THERE was a 34 per cent decrease in the number of Covid-19 cases in Shropshire in the last seven days compared to the previous week.

During the seven-day period between March 5-11 there were 107 new cases reported, a decrease of 54 cases (34 per cent) compared to the previous week.

Of these cases, 47 per cent were in north Shropshire, with 34 per cent the Shrewsbury & Atcham area and 19 per cent in south Shropshire.

The seven-day infection rate for Shropshire was 33.1 cases of Covid-19 per 100,000 of the population – for the West Midlands it was 66.6 per 100,000 and for England it was 58.3 per 100,000.


At the Royal Shrewsbury and Princess Royal Hospitals, 27 hospital beds were occupied by Covid-19 patients.

Of these, 32 cases relate to people under the age of 30 with five related to people aged over 70.

Rachel Robinson, Shropshire Council's director of public health, said: "The news about the continued falling number of infections, coupled with the rising number of people getting their vaccinations, is rightly giving us all a sense of optimism after what has been a challenging few months.

"I liken our current situation to being 1-0 up in a football match.
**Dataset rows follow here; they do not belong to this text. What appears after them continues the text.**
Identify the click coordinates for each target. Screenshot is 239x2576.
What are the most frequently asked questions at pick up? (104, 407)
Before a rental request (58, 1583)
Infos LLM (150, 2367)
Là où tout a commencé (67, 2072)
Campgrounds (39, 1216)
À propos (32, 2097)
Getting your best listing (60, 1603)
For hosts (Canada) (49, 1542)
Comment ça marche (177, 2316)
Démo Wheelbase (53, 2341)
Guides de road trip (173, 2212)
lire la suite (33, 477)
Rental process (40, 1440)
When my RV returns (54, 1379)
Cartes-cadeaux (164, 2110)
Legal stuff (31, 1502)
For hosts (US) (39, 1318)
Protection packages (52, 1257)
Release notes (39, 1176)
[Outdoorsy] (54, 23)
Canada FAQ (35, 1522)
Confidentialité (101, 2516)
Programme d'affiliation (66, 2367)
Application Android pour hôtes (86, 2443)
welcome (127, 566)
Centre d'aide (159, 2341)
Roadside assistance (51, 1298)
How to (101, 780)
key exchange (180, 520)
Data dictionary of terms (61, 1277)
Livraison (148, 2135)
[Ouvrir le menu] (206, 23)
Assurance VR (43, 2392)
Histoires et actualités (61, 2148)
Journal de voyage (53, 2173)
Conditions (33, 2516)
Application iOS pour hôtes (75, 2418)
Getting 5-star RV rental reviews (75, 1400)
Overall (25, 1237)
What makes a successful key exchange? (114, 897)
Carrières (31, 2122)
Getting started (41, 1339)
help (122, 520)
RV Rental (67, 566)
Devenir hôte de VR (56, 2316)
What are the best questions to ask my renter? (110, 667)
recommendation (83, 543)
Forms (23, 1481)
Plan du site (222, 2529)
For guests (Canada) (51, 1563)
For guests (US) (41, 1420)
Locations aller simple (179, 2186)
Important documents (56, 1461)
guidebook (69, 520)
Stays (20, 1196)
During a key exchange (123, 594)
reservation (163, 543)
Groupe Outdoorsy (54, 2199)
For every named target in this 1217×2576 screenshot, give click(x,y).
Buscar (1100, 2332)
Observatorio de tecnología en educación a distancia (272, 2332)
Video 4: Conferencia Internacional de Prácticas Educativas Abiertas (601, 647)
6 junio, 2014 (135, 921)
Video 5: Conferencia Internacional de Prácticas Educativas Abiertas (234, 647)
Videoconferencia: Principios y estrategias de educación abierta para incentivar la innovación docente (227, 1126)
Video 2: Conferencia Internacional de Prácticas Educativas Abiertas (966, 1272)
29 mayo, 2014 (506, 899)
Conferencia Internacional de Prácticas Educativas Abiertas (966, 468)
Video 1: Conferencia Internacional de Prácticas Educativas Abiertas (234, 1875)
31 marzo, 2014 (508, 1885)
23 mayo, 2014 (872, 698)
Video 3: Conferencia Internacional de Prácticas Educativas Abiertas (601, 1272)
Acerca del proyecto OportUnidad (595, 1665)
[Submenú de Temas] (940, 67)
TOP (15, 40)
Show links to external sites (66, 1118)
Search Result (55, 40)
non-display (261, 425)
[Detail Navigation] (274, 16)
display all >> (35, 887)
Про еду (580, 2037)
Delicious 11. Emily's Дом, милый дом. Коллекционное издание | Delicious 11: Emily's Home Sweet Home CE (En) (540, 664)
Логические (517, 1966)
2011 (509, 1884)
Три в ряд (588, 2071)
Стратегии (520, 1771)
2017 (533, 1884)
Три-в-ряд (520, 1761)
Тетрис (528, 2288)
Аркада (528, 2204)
We are comfortable and in control – the last thing we want to do now is get complacent and let our hard-fought lead slip.

"Everyone has worked so hard to get us to this point. I don't want to dampen anyone's optimism, but we really need everybody to continue to be sensible at this time.

"More than 200,000 people have now received their vaccinations locally, but we cannot get complacent or let our guard down.

"People who have had a vaccine may still carry coronavirus and unintentionally pass it on to friends, family or work colleagues, so it is crucial that we continue to follow all measures to control the spread of the virus.

"We must all continue to follow the latest advice and guidance about regular handwashing, wearing a face covering, maintaining social distancing, and only going out if essential.

"In the past, we have seen how quickly cases can rise once restrictions are eased.

"If we want to move back to some 'normality' as quickly as possible, it is vital that everyone follows the rules.

"People should still self-isolate if they have been in contact with anyone with Covid-19 symptoms or have tested positive, even if they have had a vaccine themselves.

"It is also vital that people continue to take the opportunity to get regular tests.

"Routine testing means we can monitor the spread of the disease and spot any new virus variants before they become more prevalent in our communities.

"This is particularly important in workplaces, but matters in the wider community too. If people aren't getting tested, we cannot identify new outbreaks or patterns, so we must all play our part."